### Reading passage
Question

In what direction a line be drawn through the point $\left(\right.1,2\left.\right)$ , so that its point of intersection with the line $x+y=4$ is at a distance $\sqrt{6}/3$ from the given point?

• A. $30^\circ $
• B. $45^\circ $
• C. $60^\circ $
• D. $75^\circ $

Answer 1

Answer: (D)

Let the point be
$\left(1 + \frac{\sqrt{6}}{3} cos \theta , 2 + \frac{\sqrt{6}}{3} sin \theta \right)$
Given point lie on the line $x+y=4$
$\therefore 1+\frac{\sqrt{6}}{3}cos\theta +2+\frac{\sqrt{6}}{3}sin\theta =4$
$\frac{\sqrt{6}}{3}cos\theta +\frac{\sqrt{6}}{3}sin\theta =1$
$cos\theta +sin\theta =\frac{\sqrt{3}}{\sqrt{2}}$
$\frac{1}{\sqrt{2}}cos\theta +\frac{1}{\sqrt{2}}sin\theta =\frac{\sqrt{3}}{2}$
$sin45^\circ cos\theta +sin45^\circ sin\theta =\frac{\sqrt{3}}{2}$
$sin\left(\theta + 45 ^\circ \right)=\frac{\sqrt{3}}{2}$
$\left(\theta + 45 ^\circ \right)=60^\circ $ or $\theta +45^\circ =120^\circ $

### Dataset entries
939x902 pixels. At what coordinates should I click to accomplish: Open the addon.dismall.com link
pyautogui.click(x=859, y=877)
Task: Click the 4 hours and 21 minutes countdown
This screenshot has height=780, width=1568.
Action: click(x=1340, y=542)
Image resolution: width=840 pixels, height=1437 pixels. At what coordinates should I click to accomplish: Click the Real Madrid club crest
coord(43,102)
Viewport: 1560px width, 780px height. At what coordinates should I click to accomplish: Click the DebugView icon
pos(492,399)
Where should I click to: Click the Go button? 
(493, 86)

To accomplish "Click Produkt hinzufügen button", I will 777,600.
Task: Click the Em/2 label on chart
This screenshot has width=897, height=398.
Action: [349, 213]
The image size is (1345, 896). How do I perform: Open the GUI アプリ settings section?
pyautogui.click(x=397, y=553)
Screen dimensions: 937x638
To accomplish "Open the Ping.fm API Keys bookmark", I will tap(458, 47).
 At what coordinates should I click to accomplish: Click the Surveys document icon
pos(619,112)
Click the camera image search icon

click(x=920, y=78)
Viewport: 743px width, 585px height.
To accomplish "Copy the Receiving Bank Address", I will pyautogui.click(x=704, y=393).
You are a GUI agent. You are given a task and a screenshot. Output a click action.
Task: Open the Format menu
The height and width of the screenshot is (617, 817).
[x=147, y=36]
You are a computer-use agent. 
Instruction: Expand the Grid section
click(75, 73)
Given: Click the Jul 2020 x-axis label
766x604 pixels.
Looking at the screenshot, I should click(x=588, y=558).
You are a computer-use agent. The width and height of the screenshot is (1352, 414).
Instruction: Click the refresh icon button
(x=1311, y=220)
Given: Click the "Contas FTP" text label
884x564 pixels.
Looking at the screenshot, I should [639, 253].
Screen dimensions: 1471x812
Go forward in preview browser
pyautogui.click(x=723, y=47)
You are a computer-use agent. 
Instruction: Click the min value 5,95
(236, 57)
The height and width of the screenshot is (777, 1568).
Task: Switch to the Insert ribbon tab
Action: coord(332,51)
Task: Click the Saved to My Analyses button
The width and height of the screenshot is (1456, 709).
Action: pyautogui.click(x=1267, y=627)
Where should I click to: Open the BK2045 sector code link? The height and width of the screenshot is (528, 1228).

### Exercise details
Reproduce everything in the line-through-a-point problem from "In what direction" down to "the given point?", character for character.

### Exercise answer
In what direction a line be drawn through the point $\left(\right.1,2\left.\right)$ , so that its point of intersection with the line $x+y=4$ is at a distance $\sqrt{6}/3$ from the given point?